Plus de quatre mois après le drame de Melilla, un  communiqué d'experts des Nations unies ainsi qu'une  enquête, publiée mardi 1er novembre, par la BBC remettent en question les versions officielles des faits. Les experts de l'ONU ont tout d'abord condamné, lundi, le manque de responsabilité attribuée aux autorités marocaines et espagnoles dans ces violences lors desquelles des dizaines de migrants ont trouvé la mort.

"Il est alarmant qu'il n'y ait toujours pas de responsabilité concrète plusieurs mois [plus tard]", indiquent-ils dans leur communiqué. "Une enquête approfondie, des réparations aux victimes et à leurs familles, ainsi que des garanties que cela ne se répètera pas sont demandées en vertu du droit international des droits de l'homme."

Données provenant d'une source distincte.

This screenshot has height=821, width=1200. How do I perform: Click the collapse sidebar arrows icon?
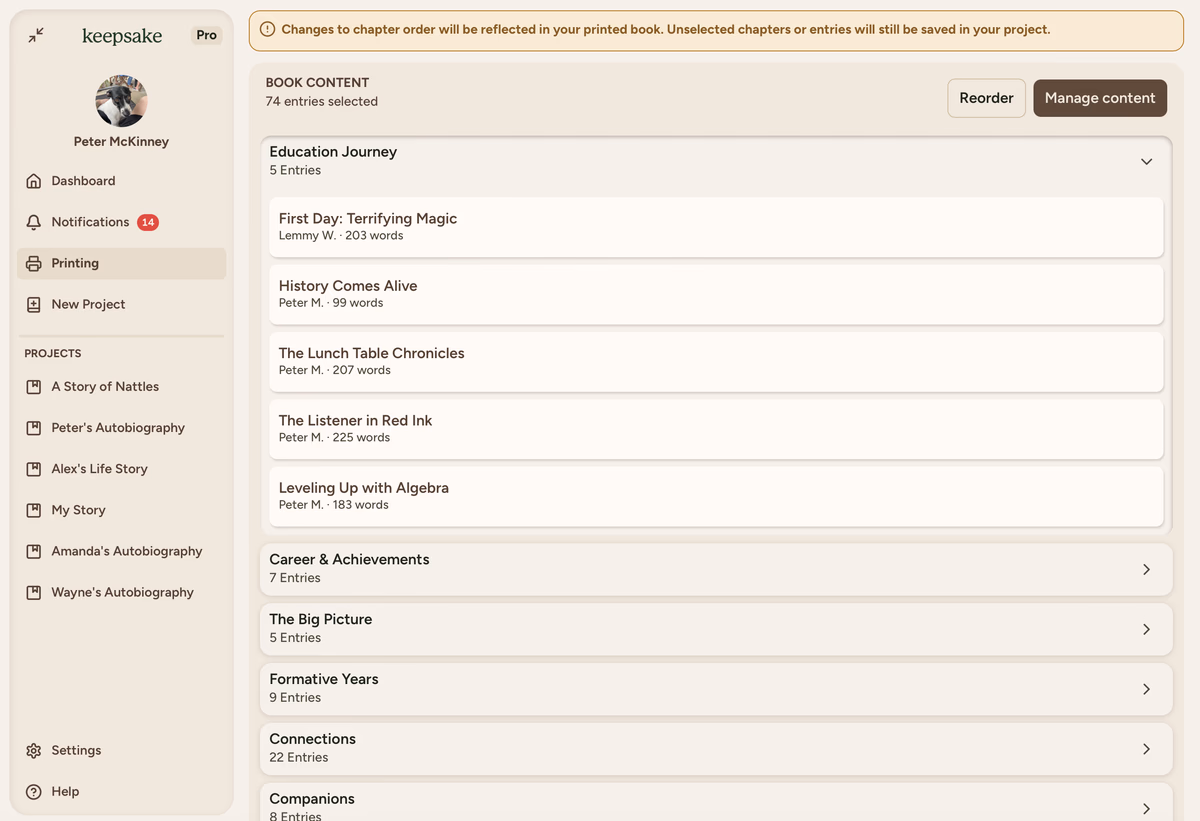(36, 35)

Le 24 juin 2022, environ 2 000 exilés, pour la plupart soudanais ou sud-soudanais, avaient tenté de pénétrer dans l'enclave espagnole de Melilla, en territoire marocain.  Les vidéos amateurs sont insoutenables : amoncellement de corps inertes gisant au sol, visages de migrants en souffrance, coups de matraque distribués par des forces de l'ordre sur des hommes déjà à terre... Le bilan humain est de loin le plus meurtrier jamais enregistré à cette frontière : 23 morts selon les autorités marocaines.

Selon  le rapport d'une mission d'information marocaine, publié un mois après le drame, les 23 migrants seraient morts par "asphyxie mécanique", à cause de bousculades et de mouvements de foule. Les experts de l'ONU, eux, établissent un bilan d'au moins 37 morts, et accusent les forces de l'ordre. L'AMDH, principale association indépendante de défense des droits humains au Maroc, citée par la BBC, comptabilise, quant à elle, au moins 77 morts et disparus.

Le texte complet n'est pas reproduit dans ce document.